M. le président. La parole est à Mme Cécile Cukierman.

Mme Cécile Cukierman. Monsieur le président, monsieur le ministre, mes chers collègues, longtemps évoqués comme un phénomène principalement urbain, la précarité, la pauvreté et l’exclusion n’épargnent ni le milieu rural ni la population agricole, car il y a aujourd’hui 26,4 % de ménages pauvres chez les agriculteurs et les salariés agricoles.

Ces chiffres, nous nous les répétons depuis trop longtemps. Pourtant, rien ne change ! Nous connaissons les causes principales de cette paupérisation de la majorité des agriculteurs et salariés agricoles de notre pays. Les réformes successives au niveau européen de la PAC et de ses déclinaisons nationales, notamment sous la pression des accords de l’OMC, ont fait de la concurrence libre et non faussée un objectif prioritaire de l’organisation des échanges et ont conduit à la disparition des mécanismes de régulation des prix et des productions.

À l’échelon national, les agriculteurs, mais aussi les consommateurs, sont devenus une simple variable d’ajustement dans la guerre des prix à laquelle se livrent la grande distribution et les groupes industriels agroalimentaires. Guerre qui déséquilibre la chaîne de valeurs, sape la cohésion sociale et fragilise l’ensemble du secteur agroalimentaire français, pourtant stratégique pour l’économie nationale en termes d’emplois, de balance commerciale, mais aussi de structuration de notre territoire.

Il y a dix ans, lors des débats sur la LME, la loi de modernisation de l’économie, nous nous opposions à la libéralisation des relations commerciales au vu de la structuration de la filière agroalimentaire, avec une concentration excessive des centrales d’achat, un tissu de PME éparpillé et des producteurs peu organisés.

À l’époque, nous dénoncions une contractualisation qui ne pouvait être gagnante pour toutes les parties, car elle était laissée au seul jeu des forces du marché. N’en déplaise à certains, sans un minimum d’équité contractuelle, aucun marché ne peut fonctionner.

Nous n’avons eu de cesse de proposer la mise en place d’outils permettant une meilleure structuration des filières, afin d’assurer une plus grande transparence dans la formation des prix au stade de la production, de la transformation et du commerce. Pour cela, nous proposions une identification claire des marges de chacun des acteurs et une meilleure information des consommateurs, pour les aider à concilier leurs contraintes budgétaires et la qualité de leur alimentation. Nos propositions n’ont pas été acceptées.

Depuis lors, le législateur n’a cessé d’intervenir pour tenter de restaurer « la loyauté » ou « l’équilibre » des relations commerciales, sans jamais parvenir à transformer les rapports de force. Les grands distributeurs ont en effet toujours su s’adapter aux nouvelles contraintes.

Le texte dont nous débattons aujourd’hui n’échappe pas à la règle. Comme cela a été rappelé, ce projet de loi est très en deçà des attentes des agriculteurs, loin de la problématique d’un renforcement réel du revenu paysan.

● **SEGMENT DE DONNÉES**
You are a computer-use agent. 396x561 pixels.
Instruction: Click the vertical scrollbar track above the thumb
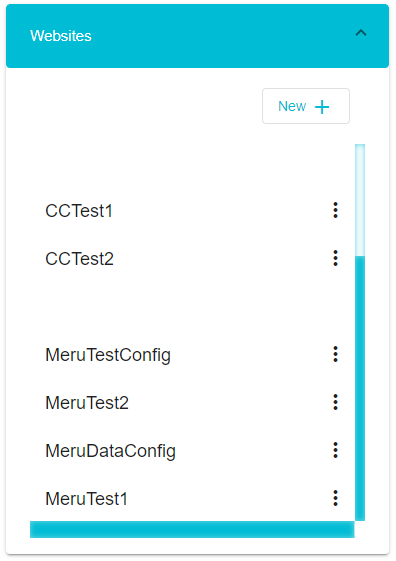pos(360,200)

● **CONSIGNE DE L'EXERCICE**
D'après l'extrait du document, quelle est la proportion de ménages pauvres chez les agriculteurs et les salariés agricoles ?

● **CORRIGÉ DE L'EXERCICE**
Elle est de 26,4 %.